First, we explored the concepts of cultural competency and sensitivity in the health care context. With over 1 million Canadians identifying themselves as coming from First Nations decent, and over half of the population living in urban centres, the likeliness of working with Aboriginal clients is quite high. On top of that, Canada being a multicultural country means the concept of culturally appropriate and sensitive care is more important than in some other countries. This goes beyond simply acknowledging other cultures, but also that other cultures display different symptomology for the same conditions.
Next, we understood the determinants of health. Aboriginal communities are among the poorest, and isolated in Canada. With a heavy stigma on mental illness and even chronic diseases like diabetes mellitus, not having close access to health care services makes encouraging treatment that much more difficult. Often, a health clinic can be in the middle of the town where the most activity takes place, for us as nurses, we must understand that getting someone in the door to work with us also means educating the community about chronic and mental illness.

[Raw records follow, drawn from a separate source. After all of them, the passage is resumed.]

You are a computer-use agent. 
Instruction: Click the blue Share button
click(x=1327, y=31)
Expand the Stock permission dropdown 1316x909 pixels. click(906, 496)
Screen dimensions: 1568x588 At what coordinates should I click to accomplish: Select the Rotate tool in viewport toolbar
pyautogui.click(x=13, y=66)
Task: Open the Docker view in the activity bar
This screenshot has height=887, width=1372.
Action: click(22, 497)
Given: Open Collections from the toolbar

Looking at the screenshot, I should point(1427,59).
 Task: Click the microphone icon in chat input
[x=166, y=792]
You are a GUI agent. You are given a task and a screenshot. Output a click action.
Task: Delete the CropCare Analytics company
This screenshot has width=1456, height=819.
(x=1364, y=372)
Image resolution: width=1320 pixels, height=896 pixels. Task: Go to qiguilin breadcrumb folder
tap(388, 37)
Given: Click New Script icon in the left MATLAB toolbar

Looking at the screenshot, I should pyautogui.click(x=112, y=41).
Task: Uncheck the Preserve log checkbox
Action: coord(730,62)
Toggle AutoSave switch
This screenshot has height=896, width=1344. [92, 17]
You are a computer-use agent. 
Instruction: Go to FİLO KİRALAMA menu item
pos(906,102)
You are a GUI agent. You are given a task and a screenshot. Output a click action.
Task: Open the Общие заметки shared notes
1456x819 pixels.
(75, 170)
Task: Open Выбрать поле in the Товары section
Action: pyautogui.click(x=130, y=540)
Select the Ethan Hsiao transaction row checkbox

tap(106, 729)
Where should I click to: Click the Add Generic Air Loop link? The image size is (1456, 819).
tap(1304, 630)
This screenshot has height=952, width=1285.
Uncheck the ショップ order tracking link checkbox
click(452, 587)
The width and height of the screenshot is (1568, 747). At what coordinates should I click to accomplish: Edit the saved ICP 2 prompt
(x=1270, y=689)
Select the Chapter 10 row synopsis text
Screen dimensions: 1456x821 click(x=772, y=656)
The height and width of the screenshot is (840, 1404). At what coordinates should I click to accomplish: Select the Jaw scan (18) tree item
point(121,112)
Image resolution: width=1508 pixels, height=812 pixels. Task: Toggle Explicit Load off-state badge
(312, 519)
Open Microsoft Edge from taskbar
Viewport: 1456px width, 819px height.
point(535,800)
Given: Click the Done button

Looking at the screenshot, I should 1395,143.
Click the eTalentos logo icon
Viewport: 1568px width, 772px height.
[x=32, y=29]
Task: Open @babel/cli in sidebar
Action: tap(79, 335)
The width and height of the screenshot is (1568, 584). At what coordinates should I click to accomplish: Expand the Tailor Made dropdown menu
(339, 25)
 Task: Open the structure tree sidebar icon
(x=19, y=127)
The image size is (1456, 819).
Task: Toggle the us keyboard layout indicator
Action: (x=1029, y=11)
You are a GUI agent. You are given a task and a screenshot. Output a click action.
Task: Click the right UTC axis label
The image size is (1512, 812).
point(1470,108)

We also discussed women’s and children’s health. First Nations communities record some of the highest rates of domestic violence in the country. This is not true for each community but is a broad problem that has historically been a challenge to overcome. With median incomes below $30,000 a year and unemployment rates as high as 50%; this becomes coupled with intergenerational abuse and continuing fallout from the Residential Schooling system. While many of us would be appalled at men for the actions they commit, many of those same men are appalled themselves and compelled to change when faced with their actions. We explored the various programs available to families, for both victims and perpetrators of domestic abuse. We heard from both survivors and the men who had made them fear for their lives, and the change that was possible when the community came in to support those in need.
Finally, we examined a new theory for delivering Aboriginal health care here in Canada, and the concept of hybridization. In British Columbia, the delivery of health care for Aboriginal communities was turned over to a new formed health authority, the First Nations Health Authority. We explored the ground breaking and innovative plans and how they were becoming concrete ideas in communities across British Columbia. Many countries like the United States and Australia are monitoring the progress and outcomes of this project to possibly implement themselves. One of the most important aspects and the integration of traditional knowledge and healing, and working in a true partnership to deliver programs to the community. We have spent far too many decades trying to force health policy on Aboriginal leaders, instead of including them in the solution. I am hopeful that this will bring about real change for our future generations.
Being a distance program with students from around the province, and with a significant Aboriginal population here in Metro Vancouver, this course really helped bridge knowledge that we would not have gained on the job. This also allowed me to explore my interest in considering rural nursing opportunities and was a good chance to learn from a different perspective.